In the vapor deposition method, first, after the substrate 11 is installed in a vapor deposition apparatus, the inside of the apparatus is evacuated to a vacuum degree of about 1.333 × 10 ⁻⁴ Pa. Next, the stimulable phosphor is set as an evaporation source in an evaporation apparatus in the vapor deposition apparatus, and is heated and evaporated by a method such as a resistance heating method or an electron beam method, so that the stimulable phosphor is formed on the surface of the substrate 11 with a desired thickness. Let it grow.

  As a result, the photostimulable phosphor layer 12 containing no binder is formed. In the above vapor deposition step, the photostimulable phosphor layer 12 can be formed in a plurality of times.

  In the vapor deposition step, a plurality of photostimulable phosphor materials are co-deposited using a plurality of resistance heaters or electron beams as an evaporation source, and at the same time, the target photostimulable phosphor is synthesized on the substrate 11. It is also possible to form the photostimulable phosphor layer 12.

  In the production of the photostimulable phosphor layer 12 by the above vapor deposition method, the temperature of the substrate 11 on which the photostimulable phosphor layer 12 is formed is preferably set to 50 ° C. to 400 ° C. From the viewpoint of characteristics, 100 ° C. to 250 ° C. is preferable. When a resin is used for the substrate 11, the heat resistance of the resin is taken into consideration, and 50 ° C. to 150 ° C., more preferably 50 ° C. to 100 ° C.

FIG. 2 is a diagram illustrating a state in which the photostimulable phosphor layer 12 is formed on the substrate 11 by vapor deposition. The incident angle of the stimulable phosphor vapor flow 16 with respect to the normal direction (R) of the surface of the substrate 11 fixed to the substrate holder 15 is θ ₂ (60 ° in the figure), and the substrate 11 of the columnar crystal 13 formed is formed. Assuming that the angle with respect to the normal direction (R) of the surface is θ ₁ (30 ° in the figure), empirically θ ₁ is about half of θ ₂ , and the columnar crystal 13 is formed at this angle.

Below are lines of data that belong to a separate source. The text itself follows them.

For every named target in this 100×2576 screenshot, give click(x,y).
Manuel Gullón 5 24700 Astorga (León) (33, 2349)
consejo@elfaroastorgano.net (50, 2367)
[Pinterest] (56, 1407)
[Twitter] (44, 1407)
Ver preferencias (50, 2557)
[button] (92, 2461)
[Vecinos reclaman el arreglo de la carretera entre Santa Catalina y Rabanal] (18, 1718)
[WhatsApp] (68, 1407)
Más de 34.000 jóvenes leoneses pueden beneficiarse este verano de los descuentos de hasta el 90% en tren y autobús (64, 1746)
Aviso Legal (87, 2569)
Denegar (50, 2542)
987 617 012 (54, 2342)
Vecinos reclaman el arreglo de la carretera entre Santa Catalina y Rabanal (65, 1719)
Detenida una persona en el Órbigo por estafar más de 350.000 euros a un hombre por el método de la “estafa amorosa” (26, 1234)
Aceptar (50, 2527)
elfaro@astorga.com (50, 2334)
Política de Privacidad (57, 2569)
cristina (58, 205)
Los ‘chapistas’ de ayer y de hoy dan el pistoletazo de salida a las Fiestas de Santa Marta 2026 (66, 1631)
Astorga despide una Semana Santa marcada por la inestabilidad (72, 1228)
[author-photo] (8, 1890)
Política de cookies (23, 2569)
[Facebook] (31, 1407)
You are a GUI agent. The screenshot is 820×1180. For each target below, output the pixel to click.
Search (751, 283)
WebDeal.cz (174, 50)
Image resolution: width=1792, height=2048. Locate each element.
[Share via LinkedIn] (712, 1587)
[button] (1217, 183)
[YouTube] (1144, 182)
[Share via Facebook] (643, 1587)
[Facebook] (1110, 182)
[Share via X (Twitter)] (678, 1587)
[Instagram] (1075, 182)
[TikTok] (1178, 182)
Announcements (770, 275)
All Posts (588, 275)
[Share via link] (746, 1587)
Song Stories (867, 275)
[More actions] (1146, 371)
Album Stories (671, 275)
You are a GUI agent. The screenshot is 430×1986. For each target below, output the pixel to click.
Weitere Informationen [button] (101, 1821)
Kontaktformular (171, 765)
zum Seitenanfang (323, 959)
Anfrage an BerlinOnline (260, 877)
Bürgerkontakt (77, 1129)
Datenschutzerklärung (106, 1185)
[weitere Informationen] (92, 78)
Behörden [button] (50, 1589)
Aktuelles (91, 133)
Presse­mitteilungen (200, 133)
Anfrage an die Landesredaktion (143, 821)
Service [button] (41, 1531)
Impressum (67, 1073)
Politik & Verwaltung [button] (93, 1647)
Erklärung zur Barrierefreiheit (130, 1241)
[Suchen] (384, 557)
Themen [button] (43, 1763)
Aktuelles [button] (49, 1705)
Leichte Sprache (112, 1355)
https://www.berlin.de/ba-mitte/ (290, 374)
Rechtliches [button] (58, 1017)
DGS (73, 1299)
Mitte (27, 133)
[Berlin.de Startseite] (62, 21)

  The growth angle of the columnar crystal 13 of the stimulable phosphor is preferably 10 to 70 °, preferably 20 to 55 °. To make the growth angle 10-70 °, the incident angle should be 20-80 °, and to make it 20-55 °, the incident angle should be 40-70 °. When the growth angle is large, the columnar crystal 13 falls too much with respect to the substrate 11, and the film becomes brittle.

  In order to supply the vapor flow of the stimulable phosphor or the stimulable phosphor material at an incident angle with respect to the surface of the substrate 11, there is a method in which the substrate 11 is arranged to be inclined with respect to the evaporation source. Alternatively, a method may be employed in which the substrate 11 and the evaporation source are installed in parallel to each other and only an oblique component is deposited on the substrate 11 through a slit or the like from the evaporation surface.

  In these cases, it is preferable that the distance between the shortest portion of the substrate 11 and the evaporation source is approximately 10 cm to 60 cm in accordance with the average range of the stimulable phosphor.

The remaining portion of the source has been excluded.